His bend is deep and dignified even as his cape of velvet black feathers rises to expose pale flanks. Springy wires topping his head tap the ground, one, two, one, two. The showman's stage is a patch of earth that he's cleared of forest debris before scattering beakfuls of roots, like petals in a bride's path. His audience: a row of skeptical females fidgeting on an overhanging limb. Their attention is fleeting, so he launches into his routine, toeing forward on skinny legs like a ballerina en pointe. He pauses for dramatic effect, then moves into the jungle boogie. His neck sinks and his head bobs, head wires bouncing on the offbeat. He hops and shakes, wings flapping or tucked in, chin whiskers fluttering.

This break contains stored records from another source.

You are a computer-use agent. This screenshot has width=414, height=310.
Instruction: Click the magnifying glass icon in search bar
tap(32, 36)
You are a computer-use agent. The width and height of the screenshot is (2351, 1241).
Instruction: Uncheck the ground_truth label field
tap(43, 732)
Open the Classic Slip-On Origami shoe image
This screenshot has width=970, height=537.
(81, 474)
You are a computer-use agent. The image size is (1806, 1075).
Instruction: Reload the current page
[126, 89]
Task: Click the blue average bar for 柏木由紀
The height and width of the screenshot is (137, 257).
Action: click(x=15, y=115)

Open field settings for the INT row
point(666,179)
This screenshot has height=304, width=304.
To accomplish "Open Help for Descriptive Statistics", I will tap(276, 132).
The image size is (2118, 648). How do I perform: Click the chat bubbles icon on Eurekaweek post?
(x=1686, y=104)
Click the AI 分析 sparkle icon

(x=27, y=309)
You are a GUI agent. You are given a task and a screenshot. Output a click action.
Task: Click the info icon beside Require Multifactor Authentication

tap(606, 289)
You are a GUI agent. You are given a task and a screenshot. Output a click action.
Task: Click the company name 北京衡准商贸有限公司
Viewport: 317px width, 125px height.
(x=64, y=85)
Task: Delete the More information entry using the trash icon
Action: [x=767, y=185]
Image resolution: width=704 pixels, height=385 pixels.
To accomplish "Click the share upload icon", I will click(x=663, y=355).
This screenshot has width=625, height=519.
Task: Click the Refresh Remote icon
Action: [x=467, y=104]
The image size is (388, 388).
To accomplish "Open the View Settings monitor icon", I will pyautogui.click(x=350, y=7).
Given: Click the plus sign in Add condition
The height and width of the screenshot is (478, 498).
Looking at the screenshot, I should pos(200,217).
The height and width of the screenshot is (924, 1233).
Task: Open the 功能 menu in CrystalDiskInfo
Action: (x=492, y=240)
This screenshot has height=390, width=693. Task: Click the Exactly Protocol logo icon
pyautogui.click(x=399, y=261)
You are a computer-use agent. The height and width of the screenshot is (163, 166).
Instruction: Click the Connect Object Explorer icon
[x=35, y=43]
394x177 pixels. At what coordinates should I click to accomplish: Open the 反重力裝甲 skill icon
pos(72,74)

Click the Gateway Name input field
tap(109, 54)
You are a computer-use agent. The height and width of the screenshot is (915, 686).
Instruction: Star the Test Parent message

His performance has the desired effect. The nearest female quivers in invitation, and with a nasal blast the dancer jumps her. Feathered commotion blocks the view, and it's unclear whether the romp is successful. But no matter: Another show will begin soon.Here in the sweaty, vine-tied jungle of New Guinea is nature's most absurd theater, the mating game of the birds of paradise. No other birds on Earth go about the business of breeding quite like these. To dazzle choosy females, males strut in costumes worthy of the stage: cropped capes, shiny breast shields, head ribbons, bonnets, beards, neck wattles, and wiry feathers that curl like handlebar mustaches. Their vivid reds, yellows, and blues blaze against the relentless green of the rain forest. What makes for the sexiest mix of costume and choreography is a mystery, but it seems the more extreme the better.
Birds of paradise perch on an improbable branch of the avian family tree, the flashy cousins of straitlaced ravens and crows. They began splitting off from their bland kin millions of years ago, evolving into today's 38 eclectic species. Of these, 34 live only on New Guinea and its satellite islands.